## What this exercise asks
a. List every country named in the passage on disease surveillance in Africa.
b. Continue the passage on disease surveillance in Africa, picking up after its final sentence.

## Selected text
******
Once that is in place, then there are two major things that we must do: The first is to take advantage of the original collaborating centres that Africa CDC has established, and to build and strengthen regional networks – what we are calling regional integrated surveillance and laboratory networks. Within a region such as West Africa, there are existing powerhouses, such as the Noguchi Institute in Ghana, the Nigeria CDC, the two Pasteur Institutes in Senegal and Côte d'Ivoire, and the Medical Research Council [in The Gambia]. Bringing them all together as a network is key, so that they can then support those national reference centres and national public health institutes.
This means that, if something is happening in Senegal, then through the regional integrated surveillance network, the relevant people in Nigeria are already aware of what is going on, and they're exchanging information with Ghana and Côte d'Ivoire, so that everyone knows what is going on in real time.
The second and last thing is the public health workforce. We need an elite public health workforce on the continent to run that surveillance. Once you have collected information, it is only qualified personnel that can take that data, analyse and make sense of, and then act on it.
To get there, you have to invest and put the dollars into it. The continent is recognising that disease surveillance is not just a health issue; it is an economic issue and a security issue, to pick out these pathogens and to fight them.
We have seen all the damage that the emergence of a disease like COVID has created for our economies. Tourism in Africa stands to lose about US $250 billion, because of a bug – a small thing that we cannot even see with our eyes. If we had good public health institutions, and everything that we have discussed, we would have been able to produce a vaccine, vaccinate at scale, conduct surveillance for variants, and get our people back to work.
I would put it at twenty years. Twenty years from now, I would like to see us manufacturing 60% of our vaccines. I think that is achievable, but we have to take a position that we are not willing to retreat from.
******
## Information
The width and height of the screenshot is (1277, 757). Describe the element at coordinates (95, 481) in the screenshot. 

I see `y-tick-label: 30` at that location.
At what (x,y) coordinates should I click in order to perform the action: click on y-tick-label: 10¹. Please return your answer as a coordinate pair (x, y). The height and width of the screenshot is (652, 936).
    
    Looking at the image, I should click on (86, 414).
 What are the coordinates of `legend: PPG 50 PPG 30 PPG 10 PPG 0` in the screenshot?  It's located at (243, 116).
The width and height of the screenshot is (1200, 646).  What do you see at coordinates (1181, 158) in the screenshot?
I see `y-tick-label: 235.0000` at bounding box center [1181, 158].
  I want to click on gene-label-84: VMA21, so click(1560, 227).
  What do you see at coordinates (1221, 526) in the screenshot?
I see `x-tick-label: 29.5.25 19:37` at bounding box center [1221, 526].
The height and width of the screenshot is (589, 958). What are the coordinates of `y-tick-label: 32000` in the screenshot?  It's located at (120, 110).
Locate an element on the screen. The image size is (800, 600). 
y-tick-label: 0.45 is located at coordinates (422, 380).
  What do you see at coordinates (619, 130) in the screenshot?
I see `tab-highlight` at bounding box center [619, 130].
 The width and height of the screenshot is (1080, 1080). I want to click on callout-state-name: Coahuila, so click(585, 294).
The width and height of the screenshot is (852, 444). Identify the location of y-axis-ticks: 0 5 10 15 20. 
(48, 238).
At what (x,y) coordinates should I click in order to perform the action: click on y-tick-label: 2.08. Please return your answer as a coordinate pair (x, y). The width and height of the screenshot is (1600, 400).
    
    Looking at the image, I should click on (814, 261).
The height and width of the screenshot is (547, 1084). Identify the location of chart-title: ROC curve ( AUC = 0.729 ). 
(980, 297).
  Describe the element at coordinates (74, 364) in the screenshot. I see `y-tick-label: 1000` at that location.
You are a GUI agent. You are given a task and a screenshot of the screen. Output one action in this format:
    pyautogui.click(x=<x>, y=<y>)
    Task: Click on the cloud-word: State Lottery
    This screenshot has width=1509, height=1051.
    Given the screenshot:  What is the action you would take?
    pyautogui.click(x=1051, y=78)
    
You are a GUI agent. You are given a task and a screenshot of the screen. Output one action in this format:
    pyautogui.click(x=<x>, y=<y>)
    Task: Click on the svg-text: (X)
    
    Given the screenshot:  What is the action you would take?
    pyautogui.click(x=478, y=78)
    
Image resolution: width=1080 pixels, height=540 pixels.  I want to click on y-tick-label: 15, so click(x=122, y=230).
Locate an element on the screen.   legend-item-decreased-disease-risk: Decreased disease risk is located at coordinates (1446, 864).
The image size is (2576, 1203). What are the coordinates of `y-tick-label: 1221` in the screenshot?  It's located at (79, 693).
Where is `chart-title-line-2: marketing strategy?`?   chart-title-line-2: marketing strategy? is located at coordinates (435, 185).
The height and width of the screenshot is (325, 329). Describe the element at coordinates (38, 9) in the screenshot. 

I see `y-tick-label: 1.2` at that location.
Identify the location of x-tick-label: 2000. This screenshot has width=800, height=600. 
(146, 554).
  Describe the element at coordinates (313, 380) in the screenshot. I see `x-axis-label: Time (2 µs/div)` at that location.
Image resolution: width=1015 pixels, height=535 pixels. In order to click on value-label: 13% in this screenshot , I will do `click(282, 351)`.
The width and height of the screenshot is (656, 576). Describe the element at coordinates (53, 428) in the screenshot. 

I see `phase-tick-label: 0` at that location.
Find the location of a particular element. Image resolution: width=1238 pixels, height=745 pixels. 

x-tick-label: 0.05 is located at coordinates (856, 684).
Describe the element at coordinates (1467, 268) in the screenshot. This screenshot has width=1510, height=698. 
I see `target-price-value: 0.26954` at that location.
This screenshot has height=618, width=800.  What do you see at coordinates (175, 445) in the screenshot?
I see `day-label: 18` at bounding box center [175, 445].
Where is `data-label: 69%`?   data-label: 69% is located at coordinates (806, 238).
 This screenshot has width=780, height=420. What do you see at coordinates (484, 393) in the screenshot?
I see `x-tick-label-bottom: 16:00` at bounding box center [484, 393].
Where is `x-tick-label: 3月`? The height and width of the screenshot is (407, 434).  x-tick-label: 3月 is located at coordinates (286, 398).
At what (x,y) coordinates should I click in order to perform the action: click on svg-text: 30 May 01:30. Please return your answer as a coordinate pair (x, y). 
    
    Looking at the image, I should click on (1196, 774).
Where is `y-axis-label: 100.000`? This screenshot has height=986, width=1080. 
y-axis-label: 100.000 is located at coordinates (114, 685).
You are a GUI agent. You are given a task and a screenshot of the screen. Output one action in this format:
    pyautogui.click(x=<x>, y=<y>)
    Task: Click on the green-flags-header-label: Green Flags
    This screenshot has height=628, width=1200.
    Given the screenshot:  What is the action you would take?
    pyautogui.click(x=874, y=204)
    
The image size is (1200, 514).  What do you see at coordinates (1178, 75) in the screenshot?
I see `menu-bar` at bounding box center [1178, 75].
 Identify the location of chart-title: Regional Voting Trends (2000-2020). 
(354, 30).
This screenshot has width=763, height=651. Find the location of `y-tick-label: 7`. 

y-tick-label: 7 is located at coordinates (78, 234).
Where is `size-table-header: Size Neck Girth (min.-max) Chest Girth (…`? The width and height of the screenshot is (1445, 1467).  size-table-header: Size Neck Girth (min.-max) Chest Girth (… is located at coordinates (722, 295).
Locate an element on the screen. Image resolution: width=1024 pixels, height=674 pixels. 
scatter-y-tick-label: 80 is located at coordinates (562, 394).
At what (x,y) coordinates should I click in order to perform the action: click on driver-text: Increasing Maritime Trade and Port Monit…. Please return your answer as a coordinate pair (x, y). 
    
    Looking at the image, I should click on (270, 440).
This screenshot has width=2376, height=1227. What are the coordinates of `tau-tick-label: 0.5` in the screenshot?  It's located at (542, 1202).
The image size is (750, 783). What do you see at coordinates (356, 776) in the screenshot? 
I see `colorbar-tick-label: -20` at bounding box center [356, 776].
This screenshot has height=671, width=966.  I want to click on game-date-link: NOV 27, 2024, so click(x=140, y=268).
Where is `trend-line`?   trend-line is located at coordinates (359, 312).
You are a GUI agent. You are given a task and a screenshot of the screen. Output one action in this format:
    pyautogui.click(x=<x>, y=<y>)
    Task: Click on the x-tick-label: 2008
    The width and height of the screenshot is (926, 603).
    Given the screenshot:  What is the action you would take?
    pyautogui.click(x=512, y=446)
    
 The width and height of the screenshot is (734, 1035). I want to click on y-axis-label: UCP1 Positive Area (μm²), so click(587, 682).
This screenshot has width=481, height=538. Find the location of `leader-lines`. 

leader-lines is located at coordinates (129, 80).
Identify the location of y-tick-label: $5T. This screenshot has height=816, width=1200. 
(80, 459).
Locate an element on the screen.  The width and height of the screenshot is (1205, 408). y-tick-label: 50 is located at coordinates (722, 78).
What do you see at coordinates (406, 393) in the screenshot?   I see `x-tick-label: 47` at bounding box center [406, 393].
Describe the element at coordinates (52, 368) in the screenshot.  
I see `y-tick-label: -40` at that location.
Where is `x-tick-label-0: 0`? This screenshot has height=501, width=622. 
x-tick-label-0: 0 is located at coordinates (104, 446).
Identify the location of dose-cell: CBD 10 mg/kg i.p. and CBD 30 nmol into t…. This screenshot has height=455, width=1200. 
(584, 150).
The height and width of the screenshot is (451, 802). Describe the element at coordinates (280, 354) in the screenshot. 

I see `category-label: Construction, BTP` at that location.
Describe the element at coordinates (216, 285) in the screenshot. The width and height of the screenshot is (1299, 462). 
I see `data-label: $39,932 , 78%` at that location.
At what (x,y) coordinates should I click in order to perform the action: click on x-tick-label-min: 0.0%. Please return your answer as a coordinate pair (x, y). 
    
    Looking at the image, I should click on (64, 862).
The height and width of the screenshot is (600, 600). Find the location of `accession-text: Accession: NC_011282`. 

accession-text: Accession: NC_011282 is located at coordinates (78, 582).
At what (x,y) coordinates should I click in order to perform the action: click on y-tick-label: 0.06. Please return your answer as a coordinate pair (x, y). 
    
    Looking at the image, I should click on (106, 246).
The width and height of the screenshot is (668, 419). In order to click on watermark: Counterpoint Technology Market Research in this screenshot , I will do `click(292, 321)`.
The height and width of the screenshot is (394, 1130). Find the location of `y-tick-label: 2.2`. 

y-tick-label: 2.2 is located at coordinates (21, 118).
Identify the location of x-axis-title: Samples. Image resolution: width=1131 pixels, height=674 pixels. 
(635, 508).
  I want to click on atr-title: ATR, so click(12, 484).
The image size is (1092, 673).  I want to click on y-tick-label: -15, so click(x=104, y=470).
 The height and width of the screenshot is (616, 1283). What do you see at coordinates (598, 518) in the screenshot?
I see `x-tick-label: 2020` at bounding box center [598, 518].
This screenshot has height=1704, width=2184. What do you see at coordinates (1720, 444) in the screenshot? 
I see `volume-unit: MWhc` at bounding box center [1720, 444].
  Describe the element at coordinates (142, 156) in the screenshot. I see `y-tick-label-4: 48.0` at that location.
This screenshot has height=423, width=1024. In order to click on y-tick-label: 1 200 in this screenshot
******
## Task-by-task outputs
a. Ghana, Nigeria, Senegal, Côte d'Ivoire, The Gambia

b.
We have to graduate from this notion of dependency for our health security. In 1996, I was a young public health expert in Côte d'Ivoire, and we were very excited because antiretroviral drugs against HIV were now available. But, because the cost was US $10,000 per patient per year, it would take us ten years before we started having access to these drugs and mortality started decreasing, and during that time, about 10 to 12 million Africans died. Why? Because we are not manufacturing. If that doesn't keep you awake at night, then I don't know what else will keep you awake at night as an African leader.
In 2009, the swine fever pandemic hit. Luckily, it wasn't as expansive as we had feared, but though vaccines were available in the developed world, they wouldn’t get to Africa until after the pandemic was over. If that doesn't keep me awake as a leader, I don't know what else would keep me awake.
Now, we are dealing with COVID-19, where as a continent, we have around 1.5% of the population vaccinated with two doses. I think that Africa has no choice than to be very deliberate and engage in three areas of manufacturing: vaccines, diagnostics and therapeutics.
It would have a huge impact, both at a humanitarian level and an economic level. Estimates suggest that Africa’s existing vaccine market is worth $1.3 billion, and that is expected to grow to about $2.4 billion by 2030. So there is an enormous market for vaccines. Our two biggest challenges are financing and human capital.
*Disease X is a term adopted by the WHO to refer to any hypothetical and unknown pathogen that could trigger a future pandemic.